An Open Letter

Sunday, October 03, 2010 Mellyssa A. Diggs 0 Comments

I'd like to write about me in the plainest words,or better yet, not utilize a human tongue at all.

For words are seldom meaningful and only sketch where they should strive to care and thoughtfully describe the detailed truths and hidden lies.

Yet still I wish to write of me; explain, in detailed sketches things I do not understand nor ever hope to have explained.

Consider this an open letter; friend to friend, from fool to fools, a message to the wind:

Were I to tell you of myself in person, not in written word. I'd joke, tell excerpts of my life and never show the storm inside.

This storm, so meagrely describedby all I'll ever do or say is source of what goes on in me of motion, movement, peace and strife.

It leads me from without within me and lets me dream the world outside with waking eyes and fully conscious paints the ways in front of me.

In some ways I am good and righteous or at least prefer to be shown other situations you would surely break your ties with me.

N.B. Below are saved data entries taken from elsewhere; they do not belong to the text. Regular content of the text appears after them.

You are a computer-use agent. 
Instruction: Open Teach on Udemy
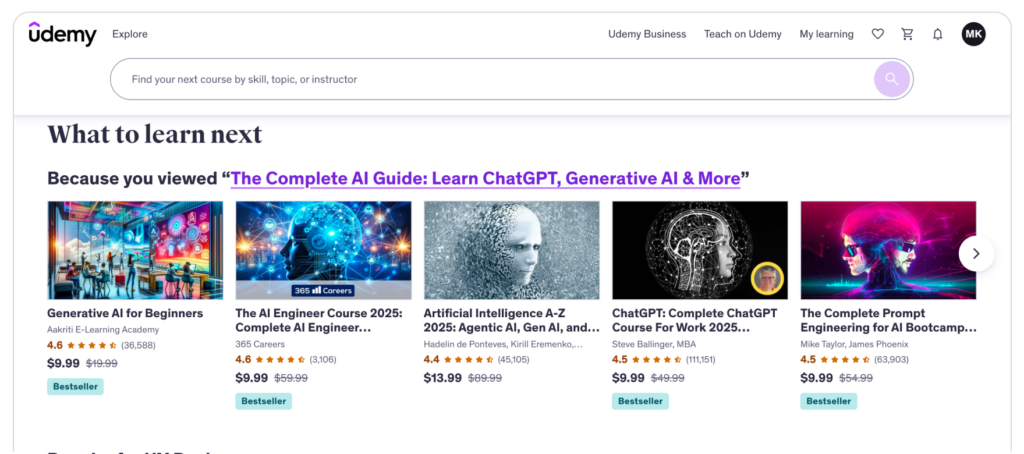(742, 34)
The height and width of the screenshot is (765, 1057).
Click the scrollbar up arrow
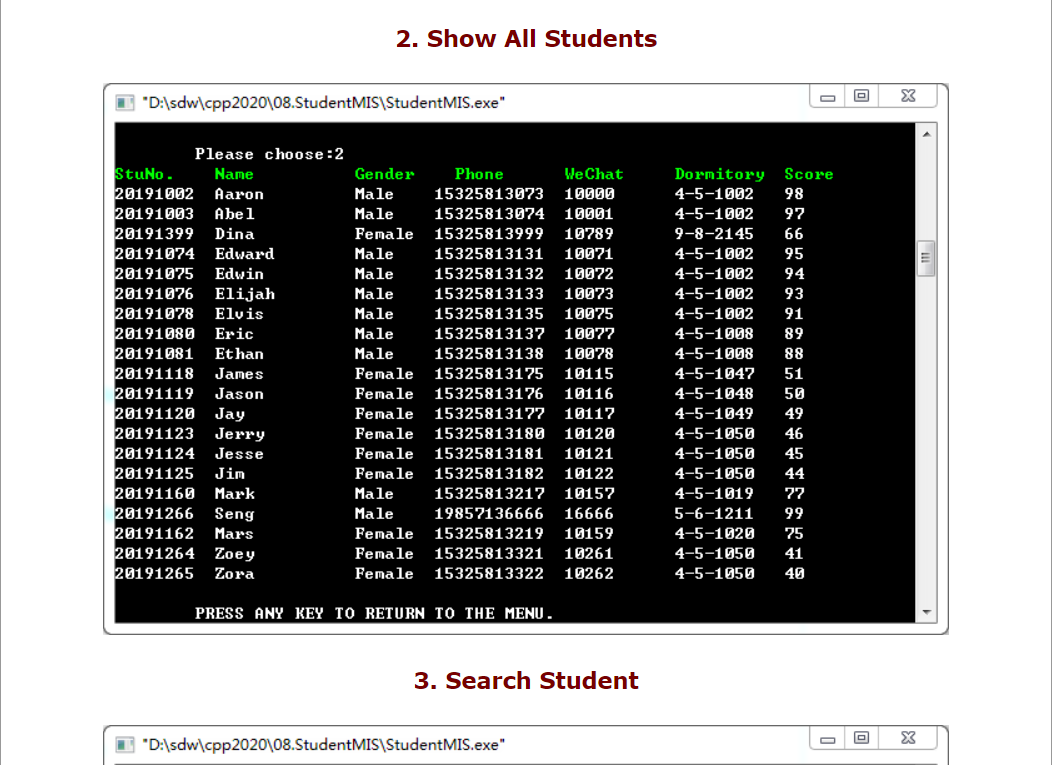click(927, 130)
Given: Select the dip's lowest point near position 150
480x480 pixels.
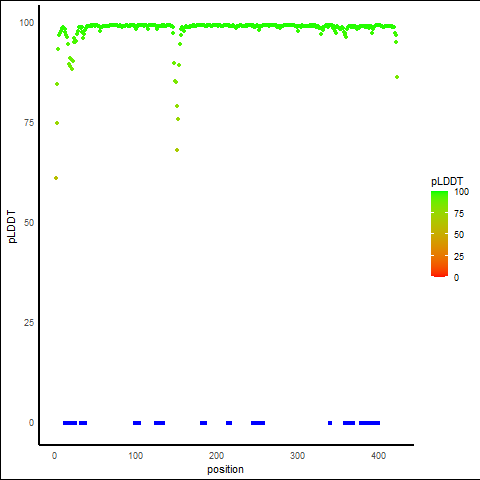Looking at the screenshot, I should 177,150.
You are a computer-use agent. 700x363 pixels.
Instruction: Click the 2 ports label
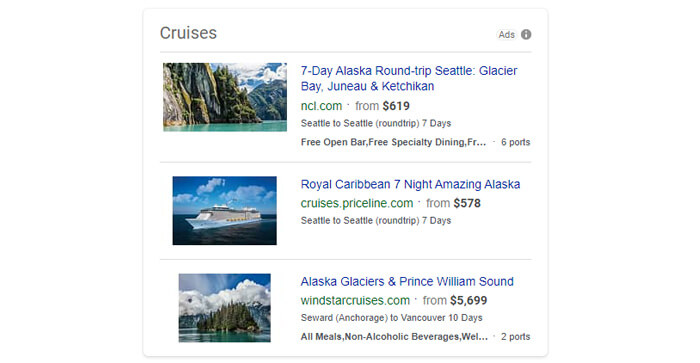point(516,337)
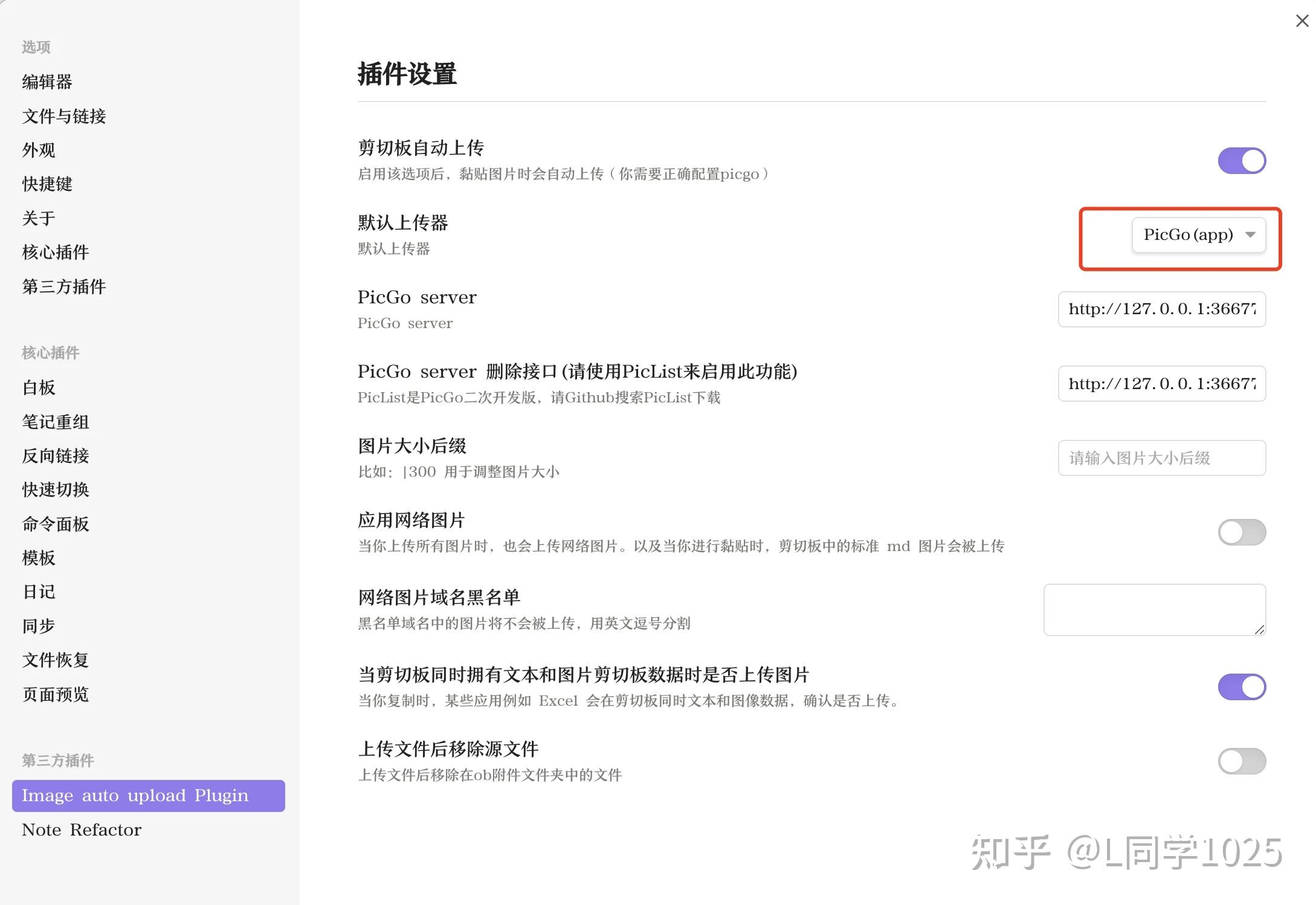Select the Note Refactor plugin settings

coord(82,829)
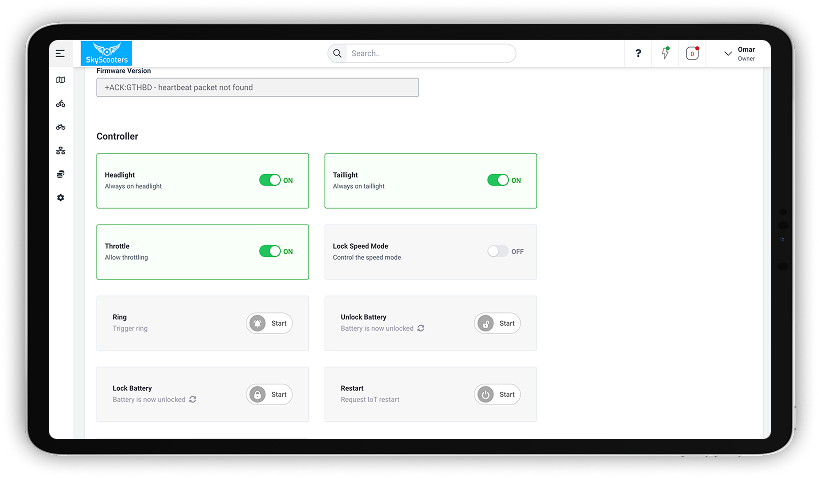This screenshot has width=819, height=478.
Task: Open the lightning bolt status icon
Action: (x=665, y=53)
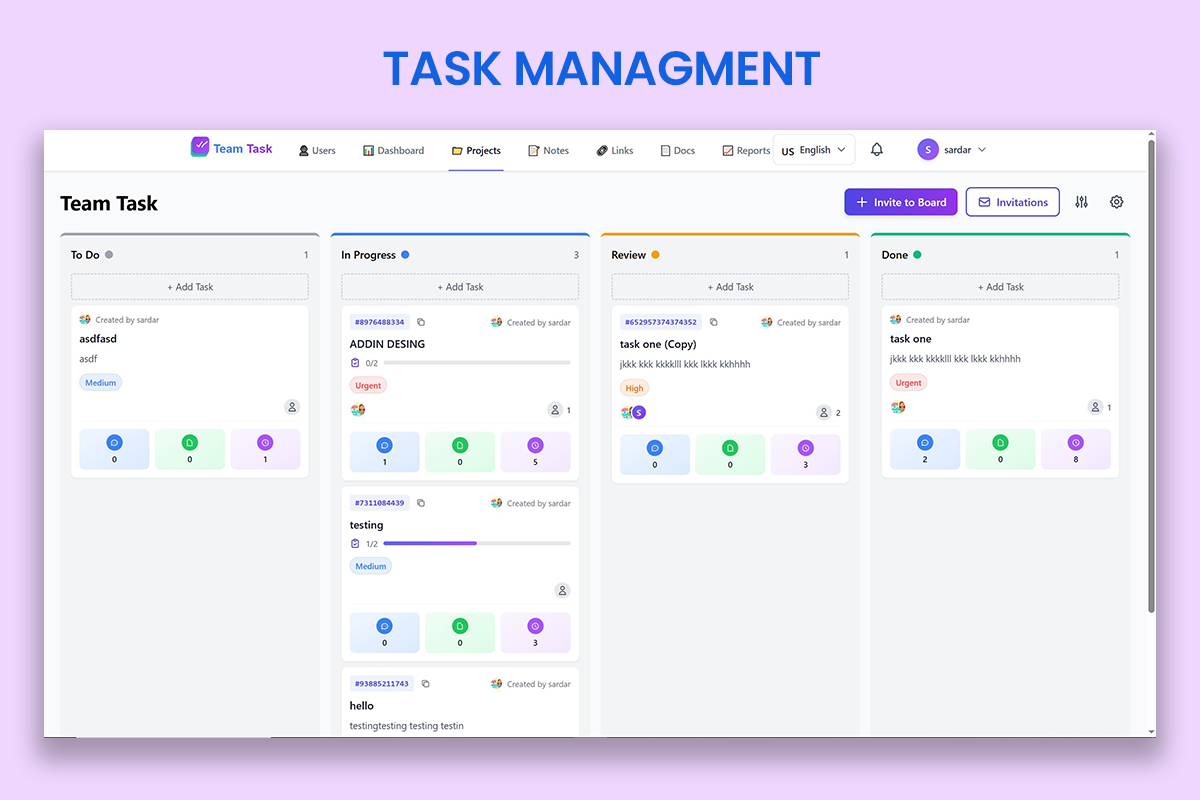Click Add Task in the To Do column
This screenshot has width=1200, height=800.
click(189, 287)
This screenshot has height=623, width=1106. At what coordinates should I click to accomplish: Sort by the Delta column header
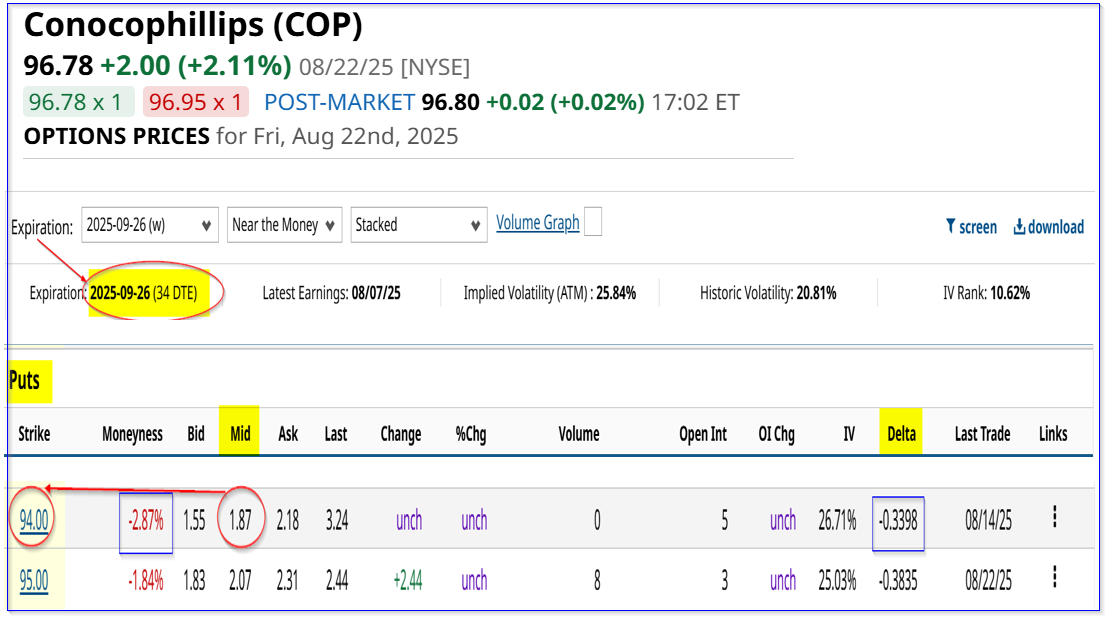(x=901, y=434)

I've often lied and never killed. I cannot break this habit and likewise I get down at least a week or two a year.

But still I pray to god of men if only to my own and fear the devils, hastily described by words of them.

I'm not much use for talking with or entertaining strangers; have my fears and prejudice both based on facts and not.

I tend to talk for hours and days if I find any point to start and yet tend not to talk at all for even longer terms if not.

Yours dearly, the writer, who feels that an ending to this special letter would somehow be wrong, but whose limited lifetime prevents her from adding more details to maps of her mind like this.